▸ Exercise
Using the data below, return all lines in which "search" appears.

▸ Available records
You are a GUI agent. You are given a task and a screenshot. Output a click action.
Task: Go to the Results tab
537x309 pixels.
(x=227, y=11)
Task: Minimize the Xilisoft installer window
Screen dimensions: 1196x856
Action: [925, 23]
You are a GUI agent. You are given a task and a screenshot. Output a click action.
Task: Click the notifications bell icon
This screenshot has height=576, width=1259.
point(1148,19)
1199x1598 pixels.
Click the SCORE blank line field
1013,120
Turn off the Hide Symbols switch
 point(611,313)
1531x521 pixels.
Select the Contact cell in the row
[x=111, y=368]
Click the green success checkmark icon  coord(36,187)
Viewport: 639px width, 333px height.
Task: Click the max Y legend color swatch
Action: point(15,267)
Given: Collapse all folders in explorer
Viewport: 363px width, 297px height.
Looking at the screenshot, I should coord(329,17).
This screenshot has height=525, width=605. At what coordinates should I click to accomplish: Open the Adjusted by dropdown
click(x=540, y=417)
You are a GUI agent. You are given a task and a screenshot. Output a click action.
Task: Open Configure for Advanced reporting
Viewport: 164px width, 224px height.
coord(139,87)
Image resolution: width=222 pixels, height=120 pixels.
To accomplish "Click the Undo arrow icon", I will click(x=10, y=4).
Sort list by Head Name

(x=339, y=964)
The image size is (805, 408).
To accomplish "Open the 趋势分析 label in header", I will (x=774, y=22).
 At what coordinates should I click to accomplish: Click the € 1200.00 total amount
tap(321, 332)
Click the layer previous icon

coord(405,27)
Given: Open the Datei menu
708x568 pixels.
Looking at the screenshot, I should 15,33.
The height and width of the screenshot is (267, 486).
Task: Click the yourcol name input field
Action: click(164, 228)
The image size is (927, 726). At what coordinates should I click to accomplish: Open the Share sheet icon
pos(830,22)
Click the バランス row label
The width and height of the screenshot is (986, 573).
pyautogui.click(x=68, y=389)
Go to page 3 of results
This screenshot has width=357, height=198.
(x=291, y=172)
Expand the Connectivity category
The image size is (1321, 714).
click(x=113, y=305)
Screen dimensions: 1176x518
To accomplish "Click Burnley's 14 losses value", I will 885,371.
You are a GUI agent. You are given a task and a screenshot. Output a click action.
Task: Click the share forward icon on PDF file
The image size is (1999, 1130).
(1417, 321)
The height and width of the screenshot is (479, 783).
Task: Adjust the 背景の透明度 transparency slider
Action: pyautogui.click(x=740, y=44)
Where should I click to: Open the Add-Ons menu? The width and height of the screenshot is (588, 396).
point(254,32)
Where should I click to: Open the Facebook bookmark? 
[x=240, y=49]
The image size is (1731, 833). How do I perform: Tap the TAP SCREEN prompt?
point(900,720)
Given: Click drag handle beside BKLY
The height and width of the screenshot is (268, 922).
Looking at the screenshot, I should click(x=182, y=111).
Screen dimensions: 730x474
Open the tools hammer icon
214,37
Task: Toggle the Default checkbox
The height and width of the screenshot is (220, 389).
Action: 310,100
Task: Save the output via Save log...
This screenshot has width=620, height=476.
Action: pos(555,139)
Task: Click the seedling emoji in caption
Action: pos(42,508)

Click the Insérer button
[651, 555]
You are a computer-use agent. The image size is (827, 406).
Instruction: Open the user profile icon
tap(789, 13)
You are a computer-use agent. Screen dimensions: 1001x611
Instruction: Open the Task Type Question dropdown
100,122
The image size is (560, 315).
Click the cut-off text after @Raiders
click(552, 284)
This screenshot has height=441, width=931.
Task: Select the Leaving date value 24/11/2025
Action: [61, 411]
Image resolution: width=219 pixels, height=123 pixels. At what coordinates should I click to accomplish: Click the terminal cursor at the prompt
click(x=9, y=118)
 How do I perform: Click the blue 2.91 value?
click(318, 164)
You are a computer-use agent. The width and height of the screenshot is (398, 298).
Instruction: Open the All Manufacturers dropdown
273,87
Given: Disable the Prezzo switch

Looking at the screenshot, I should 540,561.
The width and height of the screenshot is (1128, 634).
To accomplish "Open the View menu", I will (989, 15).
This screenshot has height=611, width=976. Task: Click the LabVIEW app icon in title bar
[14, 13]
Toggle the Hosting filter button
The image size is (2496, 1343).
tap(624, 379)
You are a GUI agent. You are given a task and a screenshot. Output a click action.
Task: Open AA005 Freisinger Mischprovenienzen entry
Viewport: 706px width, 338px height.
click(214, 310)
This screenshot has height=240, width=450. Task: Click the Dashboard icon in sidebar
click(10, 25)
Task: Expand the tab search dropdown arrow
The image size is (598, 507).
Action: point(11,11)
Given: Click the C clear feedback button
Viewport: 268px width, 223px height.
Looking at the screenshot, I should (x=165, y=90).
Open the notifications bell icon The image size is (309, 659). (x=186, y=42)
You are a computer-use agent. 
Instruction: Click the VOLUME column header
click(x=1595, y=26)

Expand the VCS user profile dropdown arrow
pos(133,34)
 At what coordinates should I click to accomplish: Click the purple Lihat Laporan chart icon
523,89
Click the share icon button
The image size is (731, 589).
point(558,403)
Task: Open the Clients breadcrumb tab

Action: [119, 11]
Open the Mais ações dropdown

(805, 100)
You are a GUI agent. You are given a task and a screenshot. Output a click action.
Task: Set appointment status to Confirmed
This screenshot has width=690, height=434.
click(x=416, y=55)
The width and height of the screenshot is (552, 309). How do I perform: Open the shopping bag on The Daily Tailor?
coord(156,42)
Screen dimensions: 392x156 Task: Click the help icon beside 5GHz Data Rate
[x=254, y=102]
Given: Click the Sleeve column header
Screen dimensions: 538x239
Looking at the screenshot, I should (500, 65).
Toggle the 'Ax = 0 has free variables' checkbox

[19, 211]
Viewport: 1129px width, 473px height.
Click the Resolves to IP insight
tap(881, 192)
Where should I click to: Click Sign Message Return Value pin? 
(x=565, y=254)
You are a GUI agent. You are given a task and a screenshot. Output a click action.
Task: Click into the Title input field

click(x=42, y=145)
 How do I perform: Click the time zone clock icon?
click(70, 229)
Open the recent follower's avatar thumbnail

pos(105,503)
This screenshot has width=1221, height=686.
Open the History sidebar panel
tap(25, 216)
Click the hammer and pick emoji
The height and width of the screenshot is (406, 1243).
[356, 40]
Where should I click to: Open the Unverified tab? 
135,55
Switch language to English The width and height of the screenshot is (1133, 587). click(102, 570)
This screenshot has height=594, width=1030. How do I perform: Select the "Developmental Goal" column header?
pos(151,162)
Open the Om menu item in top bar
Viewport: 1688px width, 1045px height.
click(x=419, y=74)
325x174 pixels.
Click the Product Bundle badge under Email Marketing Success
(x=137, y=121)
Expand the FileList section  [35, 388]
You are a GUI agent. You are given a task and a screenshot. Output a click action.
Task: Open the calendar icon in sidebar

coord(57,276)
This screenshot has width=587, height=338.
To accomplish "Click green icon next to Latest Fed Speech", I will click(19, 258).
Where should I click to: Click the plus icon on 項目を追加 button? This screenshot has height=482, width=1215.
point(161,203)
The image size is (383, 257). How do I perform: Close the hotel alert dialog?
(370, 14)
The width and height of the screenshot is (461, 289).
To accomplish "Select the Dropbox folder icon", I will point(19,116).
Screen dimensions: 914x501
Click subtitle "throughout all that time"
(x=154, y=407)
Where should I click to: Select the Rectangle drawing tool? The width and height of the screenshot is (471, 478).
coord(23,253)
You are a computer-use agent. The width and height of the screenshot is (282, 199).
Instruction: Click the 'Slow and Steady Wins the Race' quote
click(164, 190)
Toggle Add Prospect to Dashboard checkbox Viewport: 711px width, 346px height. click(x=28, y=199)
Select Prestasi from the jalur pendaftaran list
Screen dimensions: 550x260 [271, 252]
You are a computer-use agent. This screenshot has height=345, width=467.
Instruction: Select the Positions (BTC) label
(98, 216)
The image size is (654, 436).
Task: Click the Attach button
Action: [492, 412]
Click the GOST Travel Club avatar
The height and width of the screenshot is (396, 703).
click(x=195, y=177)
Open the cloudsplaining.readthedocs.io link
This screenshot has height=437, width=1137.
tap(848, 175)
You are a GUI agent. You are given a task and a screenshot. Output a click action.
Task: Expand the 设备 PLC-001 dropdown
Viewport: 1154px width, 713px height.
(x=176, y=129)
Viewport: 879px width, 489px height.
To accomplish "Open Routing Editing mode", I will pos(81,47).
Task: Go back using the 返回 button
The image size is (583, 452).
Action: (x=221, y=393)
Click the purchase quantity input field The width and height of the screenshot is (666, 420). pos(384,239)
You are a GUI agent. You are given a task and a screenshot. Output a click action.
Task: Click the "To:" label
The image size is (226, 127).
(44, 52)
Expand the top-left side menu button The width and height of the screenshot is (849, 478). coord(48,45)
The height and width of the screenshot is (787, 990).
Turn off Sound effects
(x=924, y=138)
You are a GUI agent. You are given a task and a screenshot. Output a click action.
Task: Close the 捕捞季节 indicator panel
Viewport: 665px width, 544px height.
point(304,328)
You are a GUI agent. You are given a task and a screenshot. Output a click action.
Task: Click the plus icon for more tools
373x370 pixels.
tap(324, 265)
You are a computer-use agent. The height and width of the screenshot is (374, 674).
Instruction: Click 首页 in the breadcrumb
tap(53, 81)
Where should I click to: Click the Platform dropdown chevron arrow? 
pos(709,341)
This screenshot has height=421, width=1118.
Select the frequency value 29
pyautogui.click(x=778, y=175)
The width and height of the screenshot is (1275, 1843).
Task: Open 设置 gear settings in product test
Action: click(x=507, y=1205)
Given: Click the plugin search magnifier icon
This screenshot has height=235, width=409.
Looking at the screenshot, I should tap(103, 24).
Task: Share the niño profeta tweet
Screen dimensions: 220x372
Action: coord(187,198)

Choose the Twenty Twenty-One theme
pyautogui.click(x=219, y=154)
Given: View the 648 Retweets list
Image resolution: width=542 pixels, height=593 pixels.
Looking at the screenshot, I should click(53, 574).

▸ The completed task
Task: Expand the tab search dropdown arrow
Given: Click the plugin search magnifier icon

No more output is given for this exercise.